Everything from the line with "Image resolution: width=1400" to the line with "You are a GUI" in the listing below, both lines included, needs to be copied exactly, apart from the pictures.

SUPPLIED INFORMATION:
****************

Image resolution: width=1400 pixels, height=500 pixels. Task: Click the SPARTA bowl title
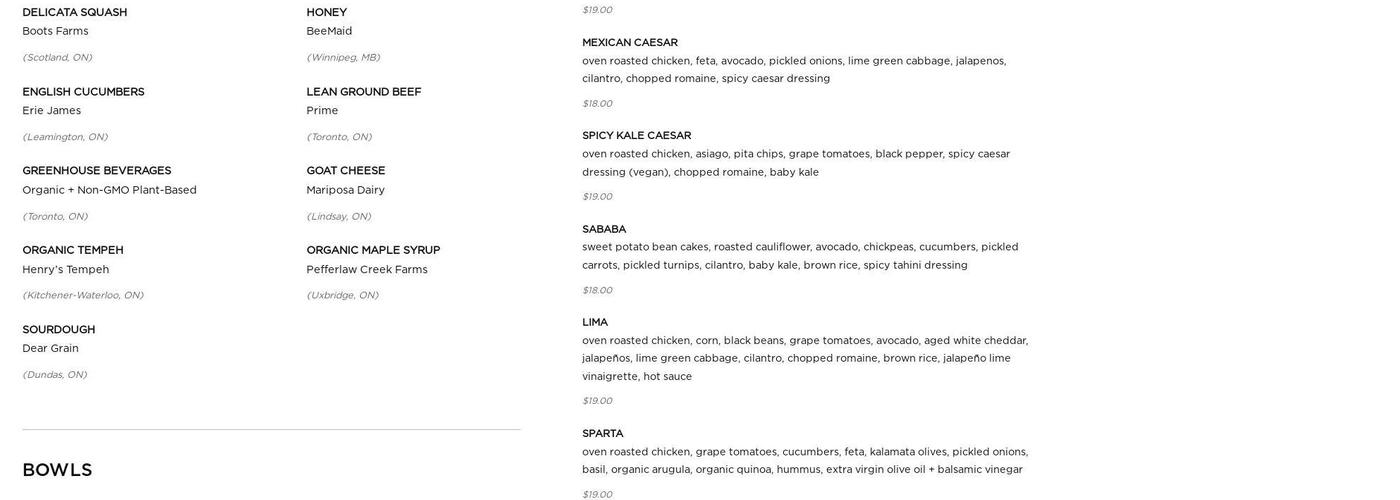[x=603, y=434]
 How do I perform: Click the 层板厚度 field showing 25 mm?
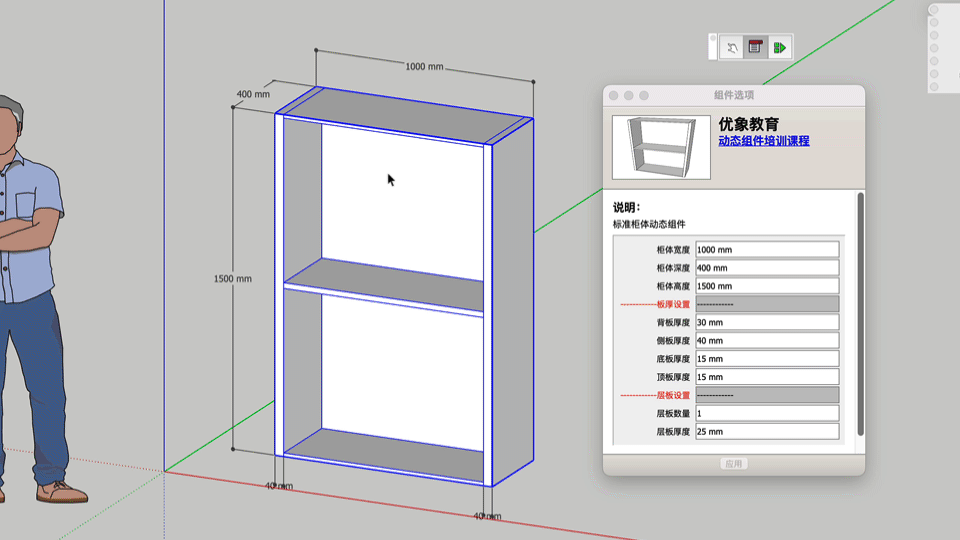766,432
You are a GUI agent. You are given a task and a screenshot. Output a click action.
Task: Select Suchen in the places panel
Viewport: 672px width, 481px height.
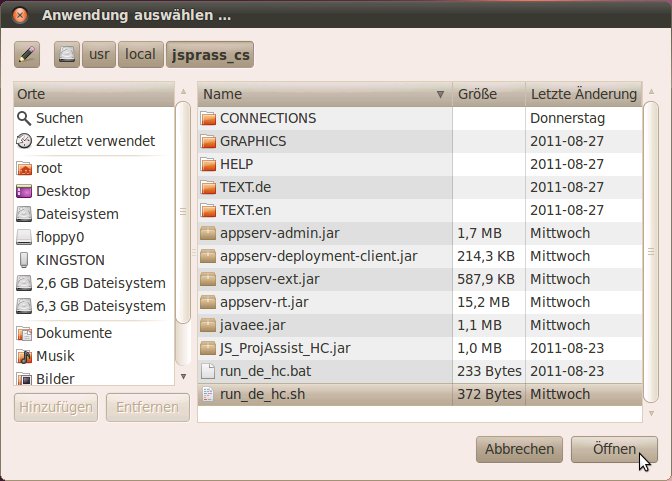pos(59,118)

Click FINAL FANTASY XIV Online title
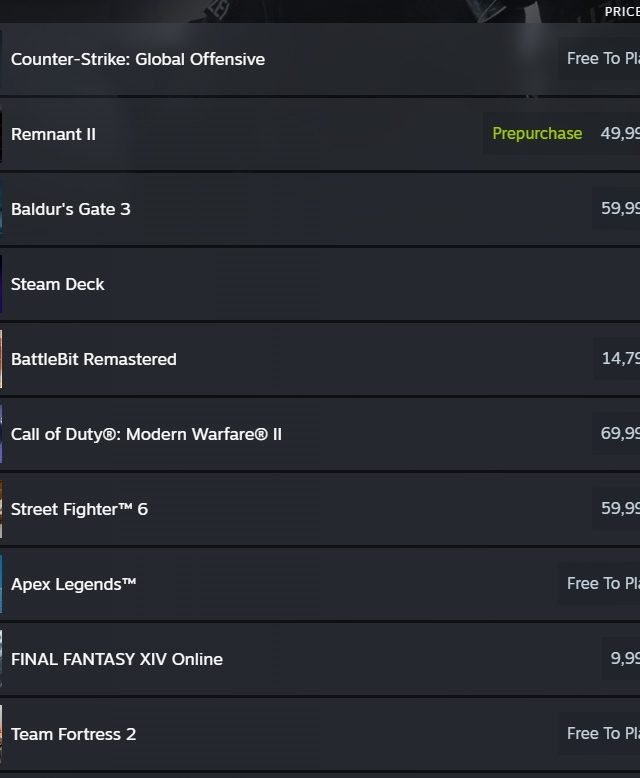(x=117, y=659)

****************

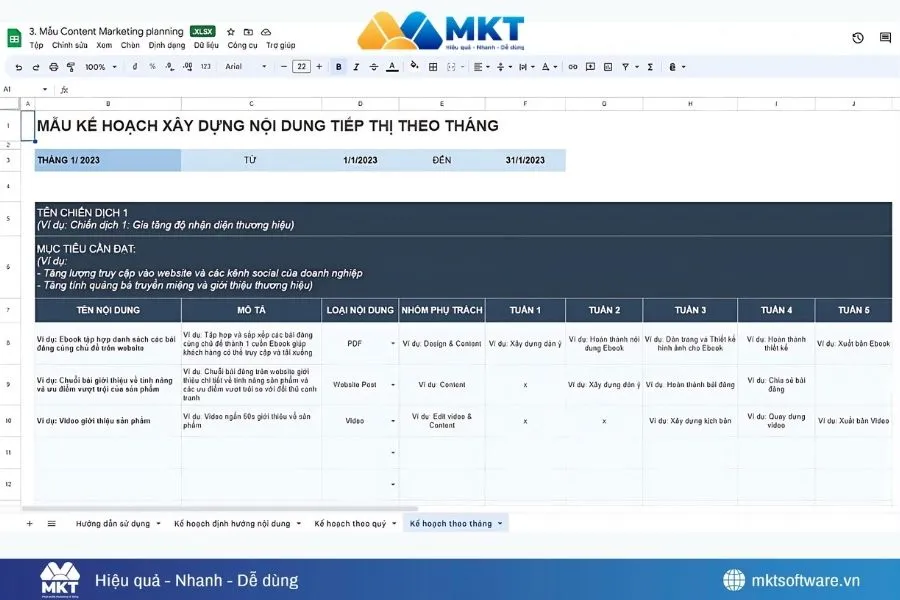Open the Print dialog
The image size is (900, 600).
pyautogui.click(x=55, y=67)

****************

ANSWER FOR THIS EXERCISE:
Image resolution: width=1400 pixels, height=500 pixels. Task: Click the SPARTA bowl title
[x=603, y=434]
 How do I perform: Click the 层板厚度 field showing 25 mm?
766,432
You are a GUI agent. You are given a task and a screenshot. Output a click action.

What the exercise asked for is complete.